El origen del culto a la Santa Muerte no está bien esclarecido, pero se tienen varias teorías al respecto. Una de ellas es que viene de la creencia prehispánica en Mictlantecuhtli y Mictecacíhuatl, los señores del Mictlán, que adaptaron la forma que hoy conocemos como la muerte, siendo esta un esqueleto con una túnica y una guadaña, a partir de las imágenes traídas de Europa con influencia grecorromana.
A lo largo de la historia hubo varios indicios de veneración a figuras con características esqueléticas, tales como San Pascual Bailón en Chiapas o Justo Juez en Querétaro, pero estas fueron condenadas por la iglesia y catalogadas como herejía. A pesar de esta negación rotunda a venerar a la muerte, a mediados del siglo pasado comenzó a popularizarse el culto a la Santa Muerte como la conocemos hoy, y aunque no se sabe con exactitud dónde o cómo fue que comenzó, tardó poco en empezar a expandirse hasta llegar a todo el país.
Daniel Arizmendi “El mochaorejas”, no solo pasó a la historia como un secuestrador conocido por cortar las orejas de sus víctimas para exigir dinero a las familias, sino también como el responsable de la primera aparición mediática de la Santa Muerte en 1998, pues durante su captura se encontró un altar a esta figura y se desencadenó una serie de prejuicios que persisten hasta la actualidad.
Ante la religión y la moral, la Santa Muerte es una figura pagana, adorada por criminales y usada con fines ilícitos, amorales. Ante sus creyentes, es un ser justo que no juzga ni castiga, ve a todos por igual y es muy poderosa, tanto que si le pides algo te lo concede, siempre con la condición de cumplir con aquello que se le prometió o atenerse a las consecuencias de no hacerlo.

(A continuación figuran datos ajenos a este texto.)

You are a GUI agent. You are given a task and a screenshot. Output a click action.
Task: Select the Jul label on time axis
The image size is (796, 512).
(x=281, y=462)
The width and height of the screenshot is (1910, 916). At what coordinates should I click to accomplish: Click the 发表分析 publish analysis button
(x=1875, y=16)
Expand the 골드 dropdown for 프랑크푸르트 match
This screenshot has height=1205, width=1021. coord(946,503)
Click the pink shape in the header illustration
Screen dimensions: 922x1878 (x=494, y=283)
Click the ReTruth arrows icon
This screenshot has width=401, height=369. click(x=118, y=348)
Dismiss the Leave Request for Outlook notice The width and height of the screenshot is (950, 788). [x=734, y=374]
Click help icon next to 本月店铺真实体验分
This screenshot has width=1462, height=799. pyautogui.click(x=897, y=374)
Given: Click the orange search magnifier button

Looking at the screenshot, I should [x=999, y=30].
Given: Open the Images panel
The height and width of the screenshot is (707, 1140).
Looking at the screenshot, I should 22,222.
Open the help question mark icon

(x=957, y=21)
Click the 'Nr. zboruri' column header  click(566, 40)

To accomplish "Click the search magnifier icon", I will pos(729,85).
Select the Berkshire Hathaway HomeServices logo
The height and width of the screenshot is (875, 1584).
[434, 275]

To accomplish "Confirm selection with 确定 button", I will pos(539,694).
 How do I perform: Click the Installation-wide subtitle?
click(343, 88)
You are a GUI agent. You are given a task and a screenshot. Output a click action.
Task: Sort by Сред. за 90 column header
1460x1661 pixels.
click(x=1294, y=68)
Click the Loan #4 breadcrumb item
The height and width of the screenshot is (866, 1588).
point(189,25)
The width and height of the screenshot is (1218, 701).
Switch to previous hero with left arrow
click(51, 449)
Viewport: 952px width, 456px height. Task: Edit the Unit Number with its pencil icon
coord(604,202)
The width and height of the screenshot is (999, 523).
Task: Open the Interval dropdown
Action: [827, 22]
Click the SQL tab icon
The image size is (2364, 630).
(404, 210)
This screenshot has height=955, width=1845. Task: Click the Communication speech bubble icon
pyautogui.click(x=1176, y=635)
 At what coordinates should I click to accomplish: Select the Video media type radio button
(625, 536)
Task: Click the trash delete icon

Una de las diferencias fundamentales de esta creencia es que no hay líderes espirituales, no hay dogmas, sermones ni días de guardar, cada persona profesa su fe como lo decide y acude a la Santa a su manera. La Santa, La Niña Blanca, La Flaca, no hay que tratarla con veneración, se le puede hablar en confianza porque ella es la intercesora ante Dios y no hace milagros, hace favores.
Hay una variedad inmensa de figuras de la Santa Muerte y una aún más grande de altares, los elementos más comunes van desde manzanas cubiertas de miel, agua y flores hasta cigarros, tequila y cerveza. Los creyentes, al contrario de lo que se piensa, no son solo las personas del barrio, pues esta creencia no es exclusiva de ninguna clase social y trasciende su origen hasta las esferas más altas del poder.
Curiosamente, muchos de los creyentes en la Santa Muerte son también católicos o lo fueron en algún momento, lo que nos lleva a pensar que quizás el origen y la popularidad de este ser van más allá de su poder y se sitúan en una espiritualidad insatisfecha, incapaz de brindar consuelo a los rechazados, marginados y estigmatizados que encontraron refugio en el único ser que los ve como iguales a cualquier otra persona sin juzgarlos.
Pareciera que el culto empieza y termina en el estigma, en los juicios de quienes observamos un mundo que sentimos ajeno al nuestro, pero que en realidad es el mismo visto desde otro ángulo. Al final, y citando a Doña Queta, “Cuando Dios nos llame, la Santa va a venir por nosotros, de eso nadie se salva”.